# START OF Text extract
To parallelise the algorithm, we have to somehow decompose it into pieces that can execute concurrently. Typically such a decomposition is induced either by the structure of the computation or otherwise by the structure of the data that are operated on.
As, besides iteration, the only computationally interesting task that is carried out by the function is the trigonometry in the body of the innermost loop, there are no obvious opportunities for a decomposition based on the structure of the computation. Therefore, let us focus on decompositions based on the structure of the data, and let us distinguish between
data decompositions that are based on the structure of the input data, and
data decompositions that are based on the structure of the output data.
The structure of the input data, in our case, is given by the pixel array that is passed as an argument to the function hough and that is iterated over by the two outermost loops in the body of the function.
The structure of the output data is given by the structure of the returned accumulator array and is iterated over by the innermost loop in the body of the function.
We first look at output-data decomposition as, for the Hough transform, it leads to the simplest parallel algorithm.
Output-data decomposition
Decomposing the output data into units that can be produced relatively independently materialises into having the iterations of the innermost loop execute in parallel.
Doing so, one has to take into account any so-called loop-carried dependencies for the loop to parallelise. In this case, this is straightforward as there are no such loop-carried dependencies: all iterations of the loop require read-write accesses to the shared array accum, but each iteration operates on its own "private" segment of the array (i.e., those elements that have indices i with i % res == t).
Using OpenMP, this gives us the following straightforward parallel implementation:
size_t *hough(bool *pixels, size_t w, size_t h, size_t res, size_t *rlimit)
{
*rlimit = (size_t)(sqrt(w * w + h * h));
double step = M_PI_2 / res;
size_t *accum = calloc(res * *rlimit, sizeof(size_t));
size_t x, y, t;
for (x = 0; x < w; ++x)
for (y = 0; y < h; ++y)
if (pixels[y * w + x])
#pragma omp parallel for
for (t = 0; t < res; ++t)
{
double theta = t * step;
size_t r = x * cos(theta) + y * sin(theta);
++accum[r * res + t];
}
return accum;
}
Input-data decomposition
A data decomposition that follows the structure of the input data can be obtained by parallelising the outermost loop.
That loop, however, does have a loop-carried flow dependency as each loop iteration potentially requires read-write access to each cell of the shared accumulator array. Hence, in order to obtain a correct parallel implementation we have to synchronise these accumulator accesses. In this case, this can easily be done by updating the accumulators atomically.
The loop also carries two so-called antidependencies. These are induced by the induction variables y and t of the inner loops and are trivially dealt with by making them private variables of the parallel outer loop.
# END OF Text extract
## Tasks to complete
- 1) In the text on parallelizing the Hough transform, why can the iterations of the innermost loop run in parallel without synchronization? Answer in one to three sentences.
- 2) Can you write what comes next in the text on parallelizing the Hough transform, picking up after its final sentence?
# START OF Source excerpt
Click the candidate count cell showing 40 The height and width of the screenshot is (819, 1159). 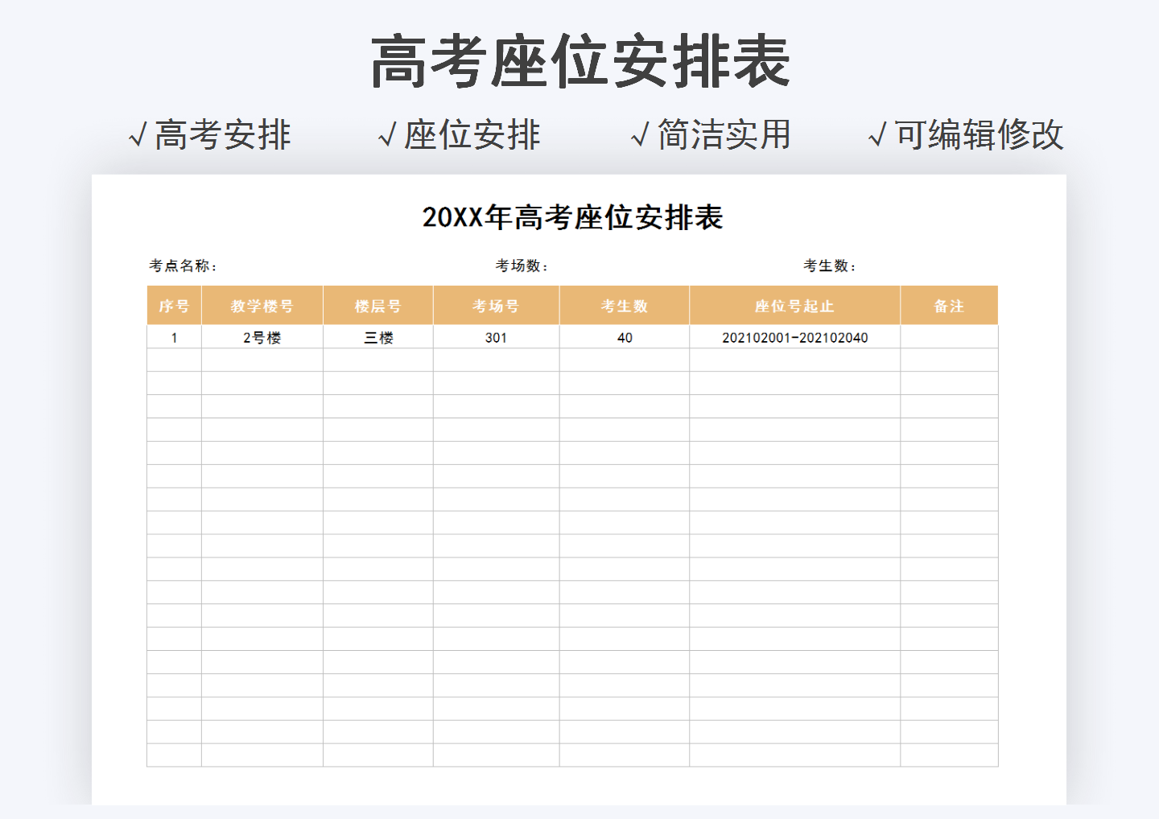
# END OF Source excerpt
## Answers by task
- 1) That loop has no loop-carried dependencies. Every iteration reads and writes the shared array accum, but each touches only its own private segment: the elements whose indices i satisfy i % res == t.

- 2)
The parallel implementation that we end up with then looks like this:
size_t *hough(bool *pixels, size_t w, size_t h, size_t res, size_t *rlimit)
{
*rlimit = (size_t)(sqrt(w * w + h * h));
double step = M_PI_2 / res;
size_t *accum = calloc(res * *rlimit, sizeof(size_t));
size_t x, y, t;
#pragma omp parallel for private(y, t)
for (x = 0; x < w; ++x)
for (y = 0; y < h; ++y)
if (pixels[y * w + x])
for (t = 0; t < res; ++t)
{
double theta = t * step;
size_t r = x * cos(theta) + y * sin(theta);
#pragma omp atomic
++accum[r * res + t];
}
return accum;
}
Evaluation
Evaluating the two data-decomposition strategies, we observe that:
For both strategies, we end up with a parallelisation in which the computationally heavy parts of the algorithm (the trigonometry) are nicely distributed over threads.
Decomposing the output data gives us a parallelisation of the innermost loop in the function hough. As this loop does not have any loop-carried dependencies we do not incur any data-synchronisation overhead. However, as the innermost loop is executed for every set input pixel, we do incur quite a lot of overhead due to repeatedly forming a team of threads etc.
Decomposing the input data gives a parallelisation of the outermost loop. This loop is only executed once and so the threading overhead is minimal. On the other hand, however, we do incur some data-synchronisation overhead for dealing with a loop-carried flow dependency.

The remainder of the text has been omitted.